According to the IMC, out of over 160 registered papers, only about 27 are published regularly. Only about 15 of these are actually daily. And these are among the top ones.
I guess it’s the matter of too many cooks spoil the broth.
Sierra Leone, which prides itself as the country where the first print
newspaper was published in black Africa, enjoys one of the most
liberal, if not the most liberal media environment, in the world.
Almost every day, a new media institution is established because of the
liberal policy towards media pluralism. There are issues with that,
and some media rights activists are genuinely concerned, even if they
do not seem to have an answer to it.
The country has gone ahead to produce some world class journalists. My very own boss immediately comes to mind here; Umaru Fofana, and his late nephew, Lansana Fofana. I remember religiously listening to the BBC and eagerly waiting to hear the voice of the late Fofana on issues about Sierra Leone on the BBC’s Focus on Africa.
There is also Winston Ojukutu  Macaulley Jnr, who briefly reported for the BBC during the war time. He is now a politician, regretfully.
I have also heard of names like Olu Gordin. He had been dead …………
years before when I arrived in Freetown on May 1, 2011. He is
regularly mentioned for praise by Umaru in the office, which to me
tells how good a writer he must have been. And there is Sam Mzigar, the ………………
There are other journalists of exemplary record I wouldn’t mention for
fear of been accused of bias, due to my close relationship with them.
And most, if not all of these people, passed through the local media
in Sierra Leone. So I have found it hard to understand why,
despite this exemplary record, the media in this country is in this status of misery.
I have many issues with how it operates, but two reasons in particular come to mind, immediately. Firstly, the fact that in December all the entire print media go on holiday. Yes, you read well, holiday. No paper is published for about three weeks. They call if the festive period, the period leading to Christmas.
“Do you really expect the people to hold on and not knowing what’s
happening in the country until after the holiday?” I once found myself
asking a colleague journalist. But that was before I formally joined
the local press.
Since 2011, when I first arrived in the country after about 18 years
absence, I had concentrated on my freelance work, mainly with the
Nation Media Group of Kenya. When I joined Politico I got to know the answers to some of my questions; for instance, why the papers go on holiday.
To some extent it’s not the doing of the publishers. But I still hold
them responsible because I think they can put a stop to that absurd
practice.
The second reason is the funny aspect of the local media is the fact that Monday’s edition of the paper is almost always full of stale news items. That’s because most papers do their layout latest on Friday of the previous week. This was why the major papers missed the Fadika death story. This has robbed readers the chance of reading the latest happenings over the weekend on Mondays.

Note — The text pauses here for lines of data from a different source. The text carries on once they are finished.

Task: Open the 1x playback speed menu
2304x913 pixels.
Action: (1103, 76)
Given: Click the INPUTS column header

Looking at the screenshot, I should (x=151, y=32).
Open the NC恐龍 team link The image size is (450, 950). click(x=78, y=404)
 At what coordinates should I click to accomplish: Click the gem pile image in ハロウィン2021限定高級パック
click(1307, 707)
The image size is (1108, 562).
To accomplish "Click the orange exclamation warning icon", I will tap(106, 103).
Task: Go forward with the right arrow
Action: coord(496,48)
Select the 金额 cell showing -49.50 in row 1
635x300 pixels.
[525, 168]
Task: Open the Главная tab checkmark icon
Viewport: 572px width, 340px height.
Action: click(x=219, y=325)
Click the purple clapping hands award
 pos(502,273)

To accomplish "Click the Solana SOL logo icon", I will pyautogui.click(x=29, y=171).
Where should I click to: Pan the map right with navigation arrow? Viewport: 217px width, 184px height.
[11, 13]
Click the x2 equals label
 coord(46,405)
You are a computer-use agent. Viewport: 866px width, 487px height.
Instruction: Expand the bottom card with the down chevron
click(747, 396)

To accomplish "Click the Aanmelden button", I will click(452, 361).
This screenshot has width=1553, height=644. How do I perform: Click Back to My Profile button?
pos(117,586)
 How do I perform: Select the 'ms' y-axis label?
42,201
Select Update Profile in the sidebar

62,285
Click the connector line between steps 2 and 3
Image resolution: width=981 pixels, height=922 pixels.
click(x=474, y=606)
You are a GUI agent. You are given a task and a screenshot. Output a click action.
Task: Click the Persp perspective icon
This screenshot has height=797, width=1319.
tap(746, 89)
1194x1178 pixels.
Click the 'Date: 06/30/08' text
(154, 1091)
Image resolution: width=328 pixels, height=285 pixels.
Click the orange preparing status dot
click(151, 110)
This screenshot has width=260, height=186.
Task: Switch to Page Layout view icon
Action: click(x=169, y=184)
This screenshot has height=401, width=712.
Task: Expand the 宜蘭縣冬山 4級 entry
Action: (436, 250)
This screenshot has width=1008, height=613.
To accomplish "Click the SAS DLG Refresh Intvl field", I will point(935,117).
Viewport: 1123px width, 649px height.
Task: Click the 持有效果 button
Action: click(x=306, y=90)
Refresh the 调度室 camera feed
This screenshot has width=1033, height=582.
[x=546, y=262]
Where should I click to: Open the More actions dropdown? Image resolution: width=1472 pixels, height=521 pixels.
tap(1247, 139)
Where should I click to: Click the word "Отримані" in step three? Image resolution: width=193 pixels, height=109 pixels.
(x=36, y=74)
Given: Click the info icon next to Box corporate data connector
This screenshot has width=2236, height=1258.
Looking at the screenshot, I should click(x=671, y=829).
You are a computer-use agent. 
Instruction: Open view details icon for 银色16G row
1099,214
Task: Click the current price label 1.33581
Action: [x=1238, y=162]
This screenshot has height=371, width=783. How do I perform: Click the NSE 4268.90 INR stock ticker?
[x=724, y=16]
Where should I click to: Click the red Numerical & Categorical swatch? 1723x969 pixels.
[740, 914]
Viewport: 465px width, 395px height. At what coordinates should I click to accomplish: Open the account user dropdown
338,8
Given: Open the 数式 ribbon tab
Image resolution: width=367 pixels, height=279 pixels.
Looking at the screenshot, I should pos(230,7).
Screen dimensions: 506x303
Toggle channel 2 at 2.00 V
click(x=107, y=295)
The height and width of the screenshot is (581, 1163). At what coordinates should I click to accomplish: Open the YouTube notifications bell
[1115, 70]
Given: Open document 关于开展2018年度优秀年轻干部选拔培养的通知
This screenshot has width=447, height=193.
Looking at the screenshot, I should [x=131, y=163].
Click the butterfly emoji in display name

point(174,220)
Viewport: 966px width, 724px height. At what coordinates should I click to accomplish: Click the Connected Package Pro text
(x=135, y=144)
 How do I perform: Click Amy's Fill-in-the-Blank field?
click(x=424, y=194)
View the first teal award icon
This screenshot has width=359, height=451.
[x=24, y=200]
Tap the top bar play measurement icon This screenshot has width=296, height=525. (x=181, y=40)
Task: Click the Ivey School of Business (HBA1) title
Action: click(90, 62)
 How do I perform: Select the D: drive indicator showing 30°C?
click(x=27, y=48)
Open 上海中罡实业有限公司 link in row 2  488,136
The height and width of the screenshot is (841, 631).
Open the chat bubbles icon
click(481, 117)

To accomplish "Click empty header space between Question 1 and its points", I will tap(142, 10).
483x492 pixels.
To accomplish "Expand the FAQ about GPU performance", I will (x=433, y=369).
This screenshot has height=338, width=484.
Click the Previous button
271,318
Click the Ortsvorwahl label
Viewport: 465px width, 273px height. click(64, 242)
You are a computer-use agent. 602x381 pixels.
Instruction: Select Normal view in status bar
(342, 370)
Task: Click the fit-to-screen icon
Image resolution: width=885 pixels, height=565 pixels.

Say what you want about the print media, but a lot of people wait to get credible and latest information from it.  Laying out a Monday publication on Friday gives dubious people two days heard start on social media to have a field day.
Newspapers cannot be as current as radios or TV, but they have to come close. There is no excuse for newspapers on their Monday publication, to miss a news as big as the death of a prominent presidential aspirant.
This is the hallmark of a lazy media. And it is one more reason why
major players like SLAJ and IMC should have a serious reflection.
The joke that’s called the Sierra Leone media has really gotten worst.